**WHAT IS BEING ASKED:**
Copy out word for word the lines from the one holding "Given: Click the yellow RSI-MA 61.53 axis tag" through the end of the rows below, both ends included.

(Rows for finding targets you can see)
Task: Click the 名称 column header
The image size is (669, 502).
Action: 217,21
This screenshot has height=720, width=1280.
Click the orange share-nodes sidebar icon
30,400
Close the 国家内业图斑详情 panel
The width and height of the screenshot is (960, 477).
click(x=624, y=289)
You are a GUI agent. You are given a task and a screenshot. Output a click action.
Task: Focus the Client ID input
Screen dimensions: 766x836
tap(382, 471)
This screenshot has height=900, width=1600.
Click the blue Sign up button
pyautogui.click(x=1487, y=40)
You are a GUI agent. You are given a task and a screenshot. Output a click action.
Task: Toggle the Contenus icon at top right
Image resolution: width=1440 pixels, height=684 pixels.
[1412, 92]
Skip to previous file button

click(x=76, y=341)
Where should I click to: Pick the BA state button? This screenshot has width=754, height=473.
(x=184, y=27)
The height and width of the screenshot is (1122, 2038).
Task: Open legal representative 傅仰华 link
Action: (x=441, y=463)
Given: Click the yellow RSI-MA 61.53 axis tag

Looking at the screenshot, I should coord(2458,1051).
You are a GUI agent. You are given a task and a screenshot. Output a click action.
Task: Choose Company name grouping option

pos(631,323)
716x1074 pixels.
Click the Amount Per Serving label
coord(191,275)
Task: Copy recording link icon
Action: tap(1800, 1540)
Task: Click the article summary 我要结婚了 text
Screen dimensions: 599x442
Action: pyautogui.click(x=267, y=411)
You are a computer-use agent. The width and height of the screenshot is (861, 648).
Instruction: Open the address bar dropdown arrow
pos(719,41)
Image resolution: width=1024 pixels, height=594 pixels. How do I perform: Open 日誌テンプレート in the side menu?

**RESULT FOR THIS EXERCISE:**
Given: Click the yellow RSI-MA 61.53 axis tag

Looking at the screenshot, I should coord(2458,1051).
You are a GUI agent. You are given a task and a screenshot. Output a click action.
Task: Choose Company name grouping option

pos(631,323)
716x1074 pixels.
Click the Amount Per Serving label
coord(191,275)
Task: Copy recording link icon
Action: tap(1800, 1540)
Task: Click the article summary 我要结婚了 text
Screen dimensions: 599x442
Action: pyautogui.click(x=267, y=411)
You are a computer-use agent. The width and height of the screenshot is (861, 648).
Instruction: Open the address bar dropdown arrow
pos(719,41)
Image resolution: width=1024 pixels, height=594 pixels. How do I perform: Open 日誌テンプレート in the side menu?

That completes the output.